◆ Given request: Quote the following data verbatim, from the first line to the last.

(Element lookup records)

* START *

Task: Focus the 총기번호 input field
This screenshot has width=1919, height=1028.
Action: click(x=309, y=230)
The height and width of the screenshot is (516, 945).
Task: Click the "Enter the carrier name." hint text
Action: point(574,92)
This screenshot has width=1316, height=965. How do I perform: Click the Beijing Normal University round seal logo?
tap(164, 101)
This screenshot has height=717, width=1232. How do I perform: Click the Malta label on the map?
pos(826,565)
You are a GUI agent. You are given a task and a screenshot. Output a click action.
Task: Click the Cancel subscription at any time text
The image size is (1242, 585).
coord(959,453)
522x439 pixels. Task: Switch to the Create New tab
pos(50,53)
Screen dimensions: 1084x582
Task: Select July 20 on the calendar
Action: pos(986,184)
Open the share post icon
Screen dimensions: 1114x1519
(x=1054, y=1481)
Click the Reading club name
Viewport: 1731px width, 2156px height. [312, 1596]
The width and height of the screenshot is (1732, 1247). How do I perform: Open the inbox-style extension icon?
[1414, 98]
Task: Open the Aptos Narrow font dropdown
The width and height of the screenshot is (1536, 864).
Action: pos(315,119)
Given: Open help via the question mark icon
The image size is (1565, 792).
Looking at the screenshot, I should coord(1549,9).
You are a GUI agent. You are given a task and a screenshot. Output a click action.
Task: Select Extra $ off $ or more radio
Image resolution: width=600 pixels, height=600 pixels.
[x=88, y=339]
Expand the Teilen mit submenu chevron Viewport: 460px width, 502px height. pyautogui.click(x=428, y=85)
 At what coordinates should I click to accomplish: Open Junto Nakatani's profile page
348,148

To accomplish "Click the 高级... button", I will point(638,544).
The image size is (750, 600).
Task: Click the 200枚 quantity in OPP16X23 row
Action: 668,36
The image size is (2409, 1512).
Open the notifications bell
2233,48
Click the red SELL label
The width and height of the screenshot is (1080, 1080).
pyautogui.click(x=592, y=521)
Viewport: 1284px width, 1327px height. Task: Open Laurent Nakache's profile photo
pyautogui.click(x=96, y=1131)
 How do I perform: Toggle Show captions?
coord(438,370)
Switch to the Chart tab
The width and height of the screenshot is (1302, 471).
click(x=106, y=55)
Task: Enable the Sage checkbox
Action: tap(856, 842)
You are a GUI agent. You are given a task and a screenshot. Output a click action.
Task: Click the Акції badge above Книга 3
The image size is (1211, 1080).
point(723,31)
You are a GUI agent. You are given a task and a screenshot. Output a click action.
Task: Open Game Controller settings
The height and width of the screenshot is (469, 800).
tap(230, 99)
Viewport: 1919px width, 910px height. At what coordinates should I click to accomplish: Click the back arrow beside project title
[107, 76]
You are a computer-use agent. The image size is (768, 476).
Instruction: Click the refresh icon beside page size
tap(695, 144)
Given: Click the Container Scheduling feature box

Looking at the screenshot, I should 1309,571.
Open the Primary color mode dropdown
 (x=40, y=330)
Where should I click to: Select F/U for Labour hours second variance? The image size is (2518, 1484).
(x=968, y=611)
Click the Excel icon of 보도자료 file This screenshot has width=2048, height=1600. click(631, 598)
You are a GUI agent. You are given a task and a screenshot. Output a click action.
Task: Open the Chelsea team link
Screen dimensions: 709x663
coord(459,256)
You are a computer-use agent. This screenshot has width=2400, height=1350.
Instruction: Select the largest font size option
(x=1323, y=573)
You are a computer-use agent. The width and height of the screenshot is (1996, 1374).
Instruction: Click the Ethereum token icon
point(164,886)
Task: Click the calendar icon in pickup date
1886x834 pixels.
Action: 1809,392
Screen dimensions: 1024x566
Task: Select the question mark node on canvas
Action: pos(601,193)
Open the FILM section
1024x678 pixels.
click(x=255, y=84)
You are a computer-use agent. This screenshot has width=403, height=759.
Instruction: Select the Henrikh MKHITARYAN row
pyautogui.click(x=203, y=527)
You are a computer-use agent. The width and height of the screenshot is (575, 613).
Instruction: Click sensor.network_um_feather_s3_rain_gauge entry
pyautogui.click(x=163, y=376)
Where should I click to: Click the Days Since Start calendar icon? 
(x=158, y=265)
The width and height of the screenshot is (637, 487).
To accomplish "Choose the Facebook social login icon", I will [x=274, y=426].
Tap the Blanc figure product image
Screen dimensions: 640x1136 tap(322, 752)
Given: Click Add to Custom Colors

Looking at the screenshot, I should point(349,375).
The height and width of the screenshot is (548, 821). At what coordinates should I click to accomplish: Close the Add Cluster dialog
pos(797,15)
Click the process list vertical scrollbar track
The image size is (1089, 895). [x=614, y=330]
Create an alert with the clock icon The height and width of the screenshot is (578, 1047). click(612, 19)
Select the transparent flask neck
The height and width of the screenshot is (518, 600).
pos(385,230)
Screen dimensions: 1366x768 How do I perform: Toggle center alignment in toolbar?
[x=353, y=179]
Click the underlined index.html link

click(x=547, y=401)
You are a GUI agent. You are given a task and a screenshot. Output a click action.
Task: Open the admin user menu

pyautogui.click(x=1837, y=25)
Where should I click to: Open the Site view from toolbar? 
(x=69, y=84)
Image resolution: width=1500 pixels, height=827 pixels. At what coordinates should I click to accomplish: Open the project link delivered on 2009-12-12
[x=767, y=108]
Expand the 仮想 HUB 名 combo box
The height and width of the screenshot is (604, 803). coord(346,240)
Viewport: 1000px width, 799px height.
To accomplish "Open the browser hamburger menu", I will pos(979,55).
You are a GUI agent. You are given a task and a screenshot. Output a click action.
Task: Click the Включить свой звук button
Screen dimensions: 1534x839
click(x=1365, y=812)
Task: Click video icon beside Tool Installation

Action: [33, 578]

* END *

◆ Response for this exercise:
Task: Focus the 총기번호 input field
This screenshot has width=1919, height=1028.
Action: click(x=309, y=230)
The height and width of the screenshot is (516, 945).
Task: Click the "Enter the carrier name." hint text
Action: point(574,92)
This screenshot has width=1316, height=965. How do I perform: Click the Beijing Normal University round seal logo?
tap(164, 101)
This screenshot has height=717, width=1232. How do I perform: Click the Malta label on the map?
pos(826,565)
You are a GUI agent. You are given a task and a screenshot. Output a click action.
Task: Click the Cancel subscription at any time text
The image size is (1242, 585).
coord(959,453)
522x439 pixels. Task: Switch to the Create New tab
pos(50,53)
Screen dimensions: 1084x582
Task: Select July 20 on the calendar
Action: pos(986,184)
Open the share post icon
Screen dimensions: 1114x1519
(x=1054, y=1481)
Click the Reading club name
Viewport: 1731px width, 2156px height. [312, 1596]
The width and height of the screenshot is (1732, 1247). How do I perform: Open the inbox-style extension icon?
[1414, 98]
Task: Open the Aptos Narrow font dropdown
The width and height of the screenshot is (1536, 864).
Action: pos(315,119)
Given: Open help via the question mark icon
The image size is (1565, 792).
Looking at the screenshot, I should coord(1549,9).
You are a GUI agent. You are given a task and a screenshot. Output a click action.
Task: Select Extra $ off $ or more radio
Image resolution: width=600 pixels, height=600 pixels.
[x=88, y=339]
Expand the Teilen mit submenu chevron Viewport: 460px width, 502px height. pyautogui.click(x=428, y=85)
 At what coordinates should I click to accomplish: Open Junto Nakatani's profile page
348,148

To accomplish "Click the 高级... button", I will point(638,544).
The image size is (750, 600).
Task: Click the 200枚 quantity in OPP16X23 row
Action: 668,36
The image size is (2409, 1512).
Open the notifications bell
2233,48
Click the red SELL label
The width and height of the screenshot is (1080, 1080).
pyautogui.click(x=592, y=521)
Viewport: 1284px width, 1327px height. Task: Open Laurent Nakache's profile photo
pyautogui.click(x=96, y=1131)
 How do I perform: Toggle Show captions?
coord(438,370)
Switch to the Chart tab
The width and height of the screenshot is (1302, 471).
click(x=106, y=55)
Task: Enable the Sage checkbox
Action: tap(856, 842)
You are a GUI agent. You are given a task and a screenshot. Output a click action.
Task: Click the Акції badge above Книга 3
The image size is (1211, 1080).
point(723,31)
You are a GUI agent. You are given a task and a screenshot. Output a click action.
Task: Open Game Controller settings
The height and width of the screenshot is (469, 800).
tap(230, 99)
Viewport: 1919px width, 910px height. At what coordinates should I click to accomplish: Click the back arrow beside project title
[107, 76]
You are a computer-use agent. The image size is (768, 476).
Instruction: Click the refresh icon beside page size
tap(695, 144)
Given: Click the Container Scheduling feature box

Looking at the screenshot, I should 1309,571.
Open the Primary color mode dropdown
 (x=40, y=330)
Where should I click to: Select F/U for Labour hours second variance? The image size is (2518, 1484).
(x=968, y=611)
Click the Excel icon of 보도자료 file This screenshot has width=2048, height=1600. click(631, 598)
You are a GUI agent. You are given a task and a screenshot. Output a click action.
Task: Open the Chelsea team link
Screen dimensions: 709x663
coord(459,256)
You are a computer-use agent. This screenshot has width=2400, height=1350.
Instruction: Select the largest font size option
(x=1323, y=573)
You are a computer-use agent. The width and height of the screenshot is (1996, 1374).
Instruction: Click the Ethereum token icon
point(164,886)
Task: Click the calendar icon in pickup date
1886x834 pixels.
Action: 1809,392
Screen dimensions: 1024x566
Task: Select the question mark node on canvas
Action: pos(601,193)
Open the FILM section
1024x678 pixels.
click(x=255, y=84)
You are a computer-use agent. This screenshot has width=403, height=759.
Instruction: Select the Henrikh MKHITARYAN row
pyautogui.click(x=203, y=527)
You are a computer-use agent. The width and height of the screenshot is (575, 613).
Instruction: Click sensor.network_um_feather_s3_rain_gauge entry
pyautogui.click(x=163, y=376)
Where should I click to: Click the Days Since Start calendar icon? 
(x=158, y=265)
The width and height of the screenshot is (637, 487).
To accomplish "Choose the Facebook social login icon", I will [x=274, y=426].
Tap the Blanc figure product image
Screen dimensions: 640x1136 tap(322, 752)
Given: Click Add to Custom Colors

Looking at the screenshot, I should point(349,375).
The height and width of the screenshot is (548, 821). At what coordinates should I click to accomplish: Close the Add Cluster dialog
pos(797,15)
Click the process list vertical scrollbar track
The image size is (1089, 895). [x=614, y=330]
Create an alert with the clock icon The height and width of the screenshot is (578, 1047). click(612, 19)
Select the transparent flask neck
The height and width of the screenshot is (518, 600).
pos(385,230)
Screen dimensions: 1366x768 How do I perform: Toggle center alignment in toolbar?
[x=353, y=179]
Click the underlined index.html link

click(x=547, y=401)
You are a GUI agent. You are given a task and a screenshot. Output a click action.
Task: Open the admin user menu

pyautogui.click(x=1837, y=25)
Where should I click to: Open the Site view from toolbar? 
(x=69, y=84)
Image resolution: width=1500 pixels, height=827 pixels. At what coordinates should I click to accomplish: Open the project link delivered on 2009-12-12
[x=767, y=108]
Expand the 仮想 HUB 名 combo box
The height and width of the screenshot is (604, 803). coord(346,240)
Viewport: 1000px width, 799px height.
To accomplish "Open the browser hamburger menu", I will pos(979,55).
You are a GUI agent. You are given a task and a screenshot. Output a click action.
Task: Click the Включить свой звук button
Screen dimensions: 1534x839
click(x=1365, y=812)
Task: Click video icon beside Tool Installation

Action: [33, 578]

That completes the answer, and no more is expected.